Meine Meinung ist, es geht in der Sprache um die Sichtbarkeit von Frauen. Die ist nicht gegeben, wenn z.B. Berufsbezeichnungen ausschließlich männlich verwendet werden.
Zu dem Argument kamen dann Deine Sätze. Für mich bedingt das eine das andere. Wer sprachlich nicht existiert oder nur netterweise mit gemeint ist, dann gibt es z.B. quasi keine Journalistin. Wie sollen sich Mädchen angesprochen fühlen, wenn sie nur Texte lesen, in denen nur Feuerwehrmann steht. Sie werden nicht angesprochen.
Und solche Extremfälle, wie benannt, habe ich persönlich im Alltag weder gehört noch gelesen.

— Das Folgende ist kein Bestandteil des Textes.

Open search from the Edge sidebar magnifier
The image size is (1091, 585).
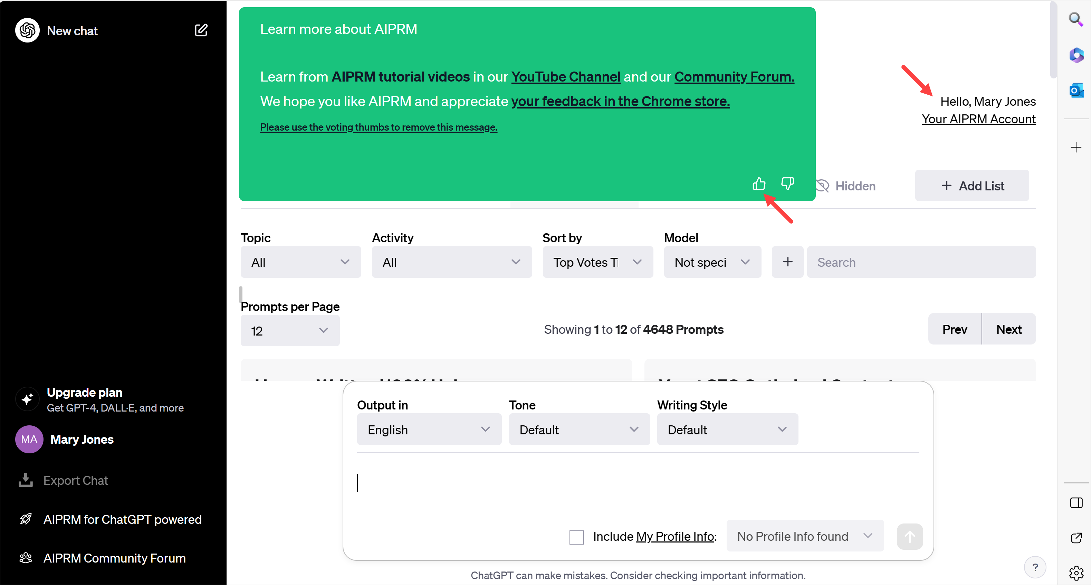1076,19
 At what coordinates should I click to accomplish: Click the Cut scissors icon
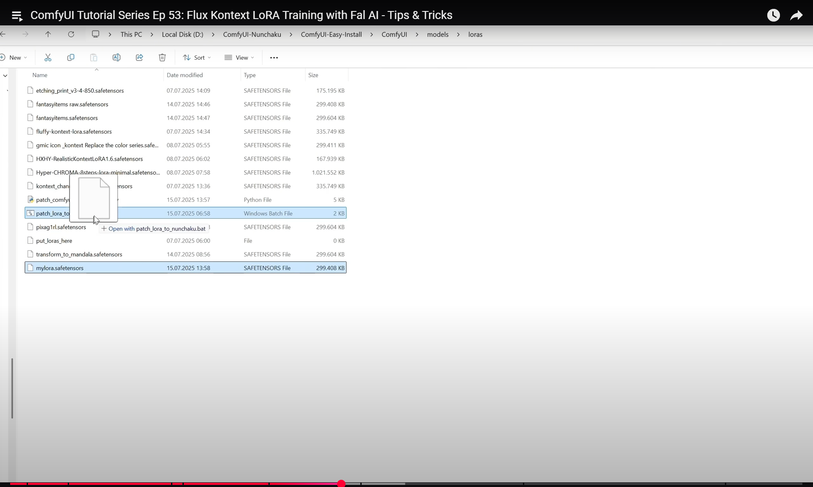48,58
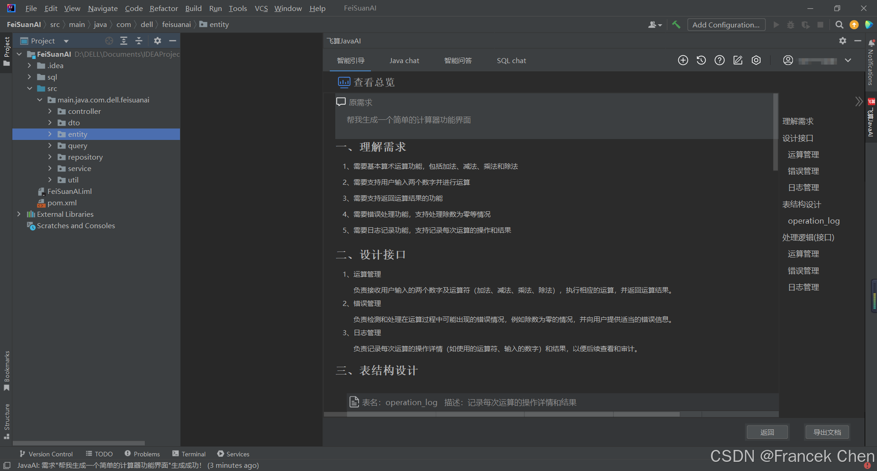Select the Debug bug icon

click(x=791, y=25)
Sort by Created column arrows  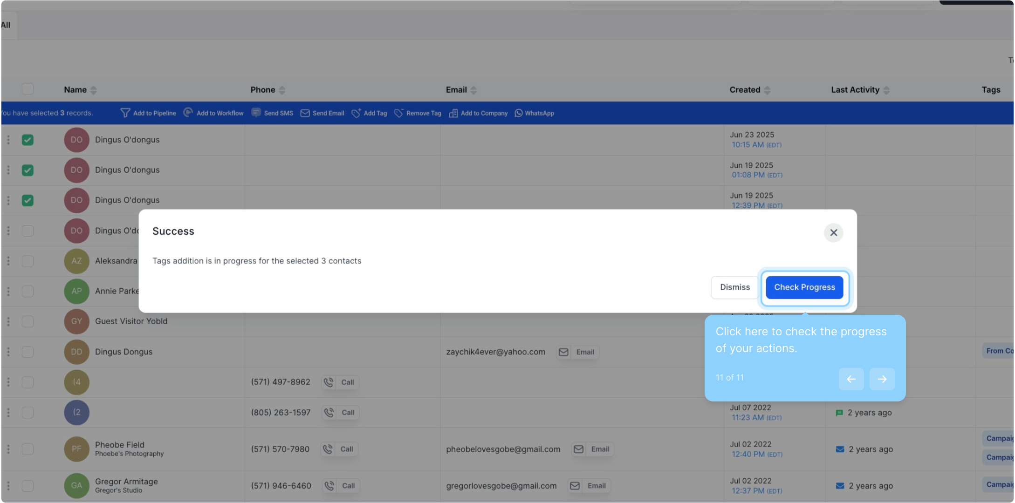pyautogui.click(x=767, y=90)
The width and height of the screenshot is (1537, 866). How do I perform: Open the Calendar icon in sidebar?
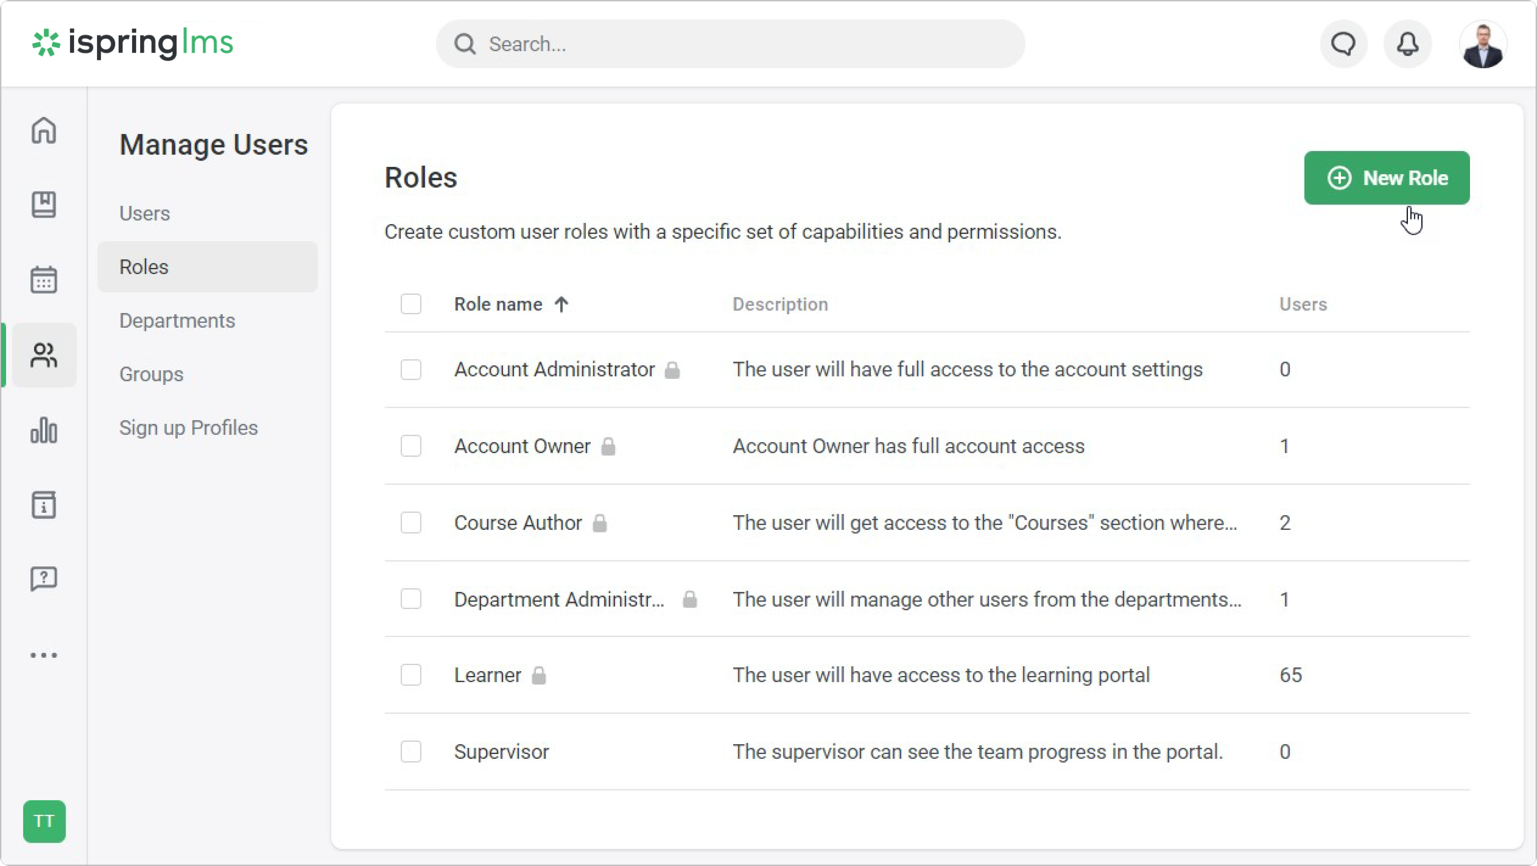pos(44,279)
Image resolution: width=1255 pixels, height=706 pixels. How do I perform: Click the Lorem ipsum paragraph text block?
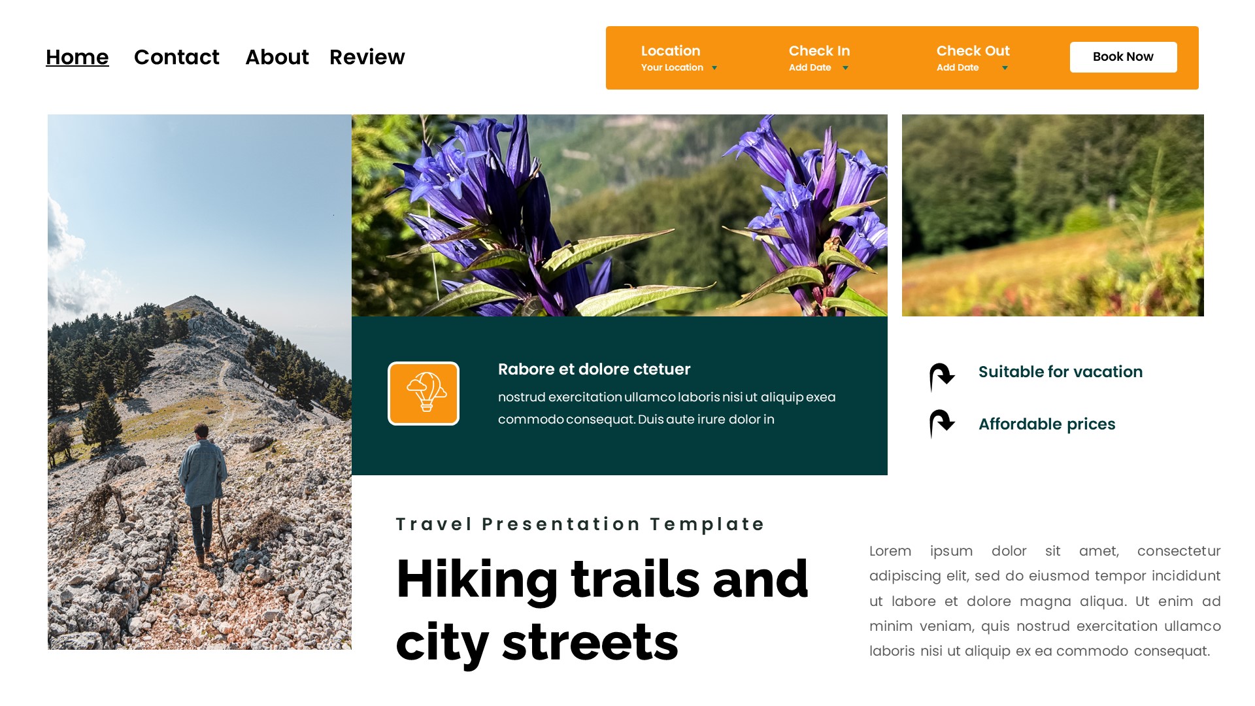point(1045,601)
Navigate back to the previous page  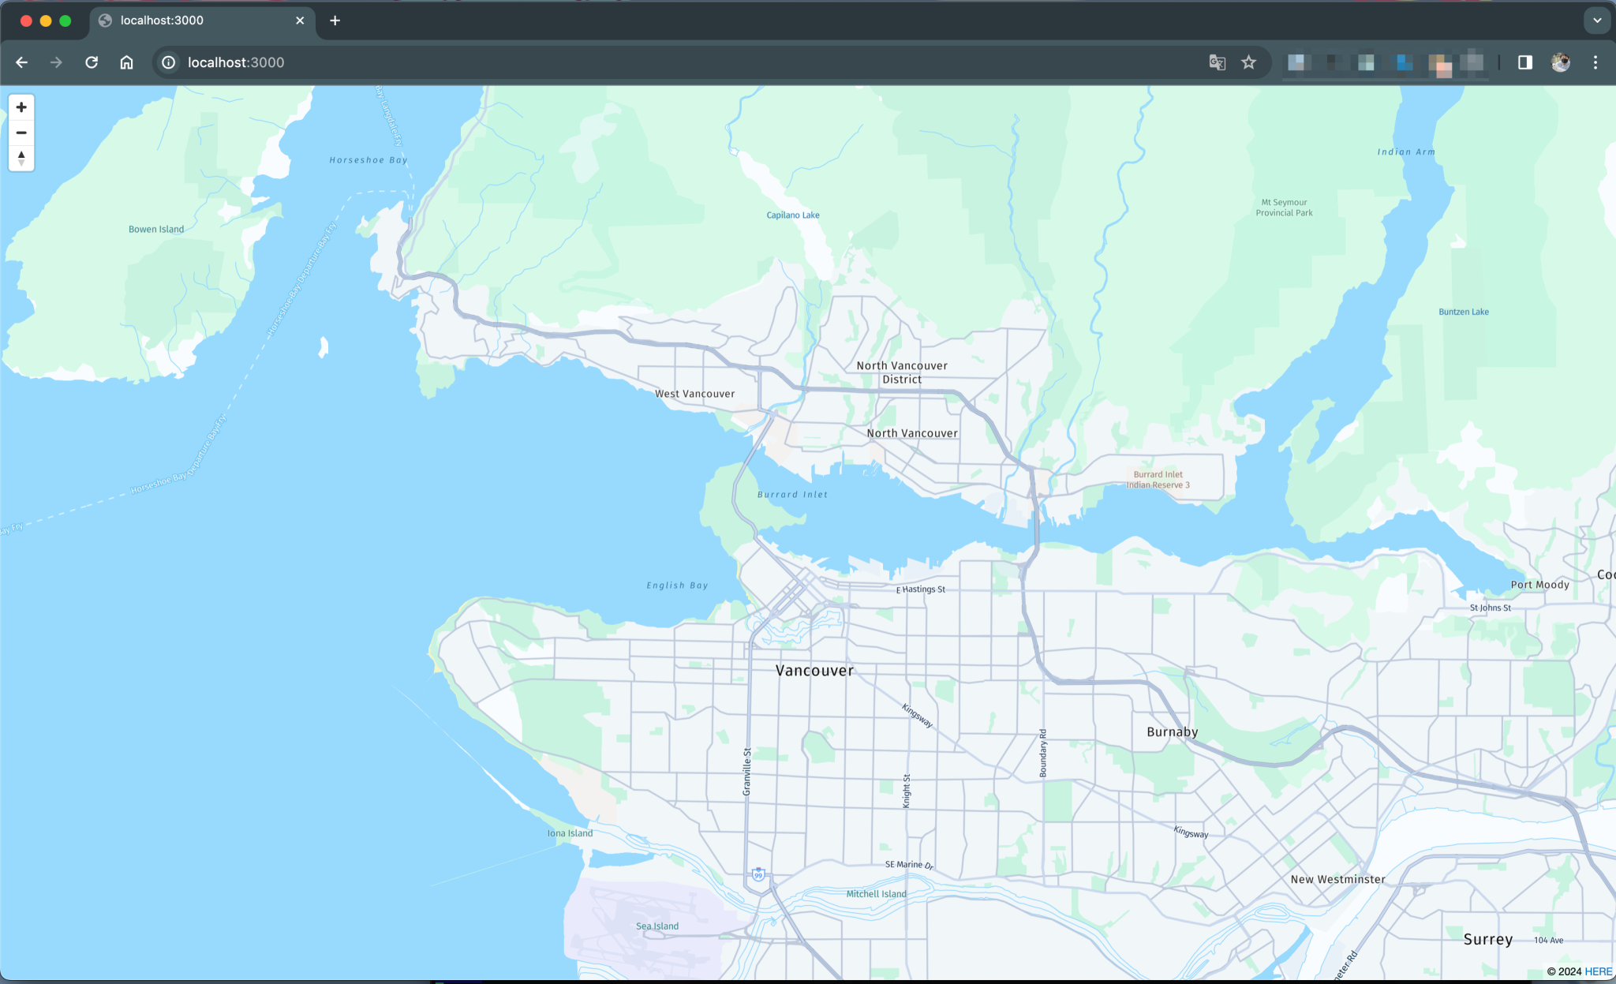[21, 62]
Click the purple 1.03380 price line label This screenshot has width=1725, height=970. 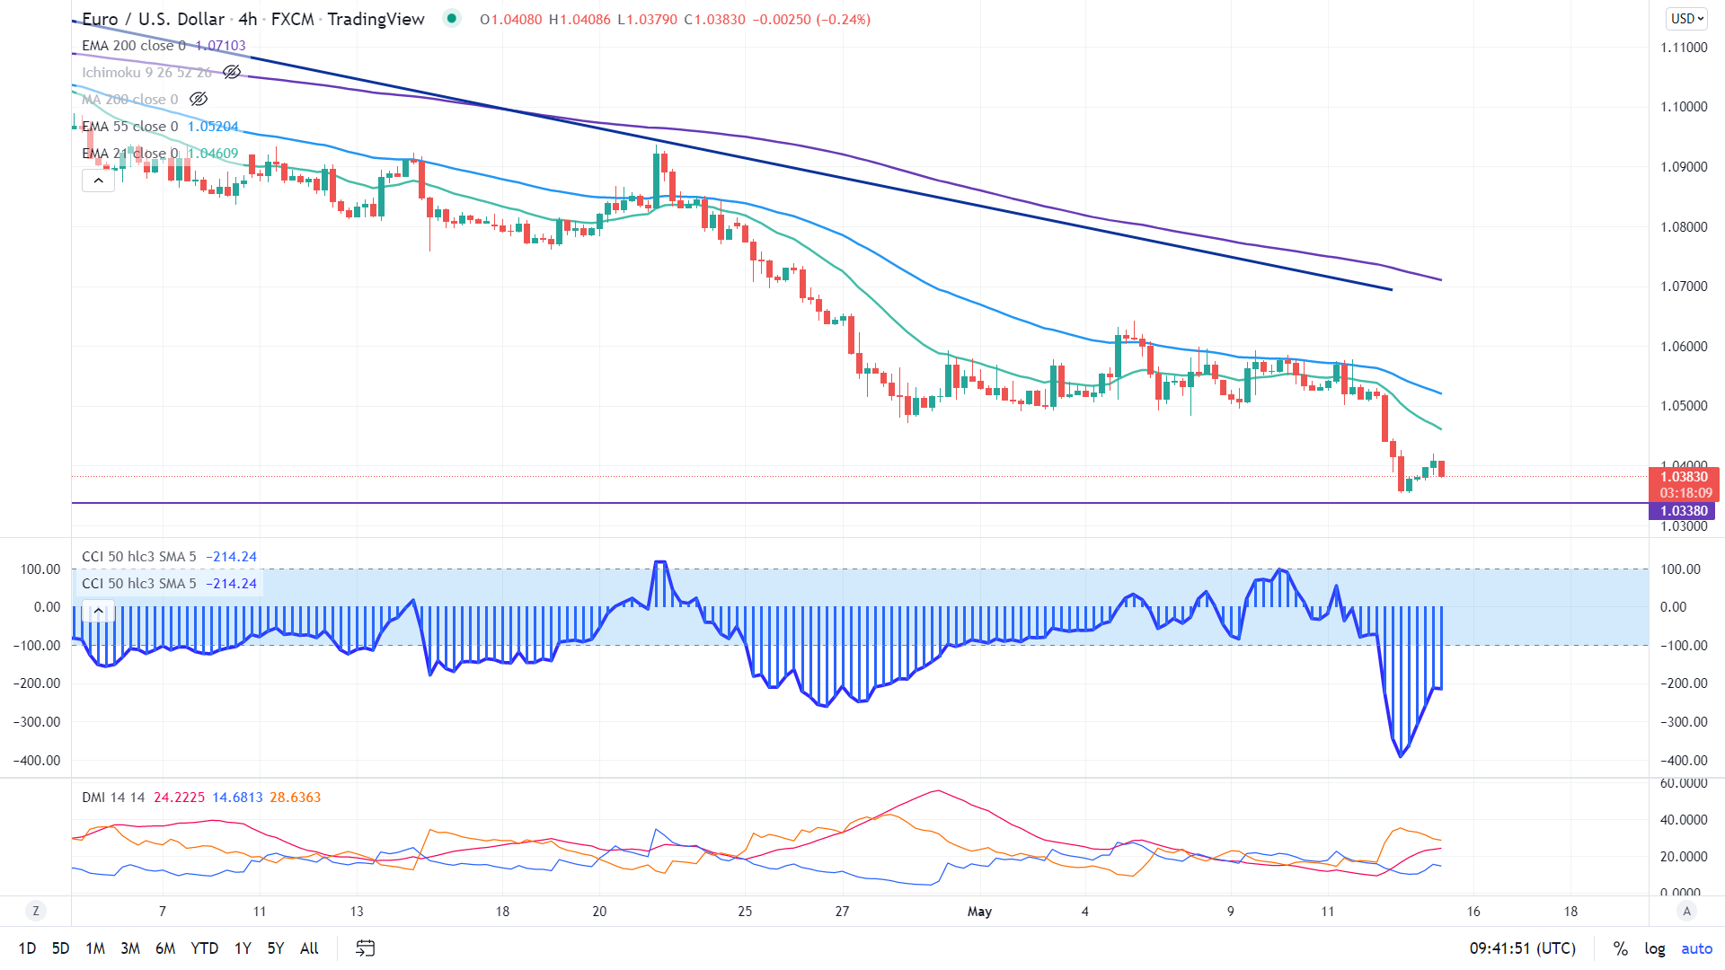(x=1683, y=511)
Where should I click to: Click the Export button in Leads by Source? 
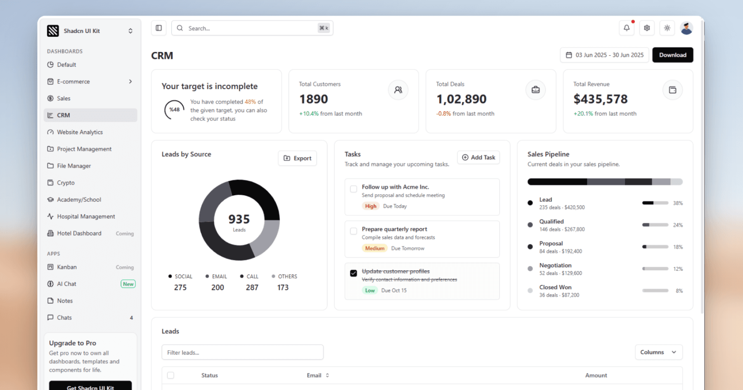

Es ist aufgrund der Technik, Computer einfach, alles so umzustellen, dass z.B. in standardisierten Texten jeweils die passenden Wörter zu verwenden. Einmal viel Arbeit und dann läuft das. Diplome, Formulare, Artikel, Verträge. Das wäre ja schon mal was.

Auf einem Abschlusdiplom von mir steht nur die männliche Form. Ich hätte das Ding fast zum ändern zurück geschickt.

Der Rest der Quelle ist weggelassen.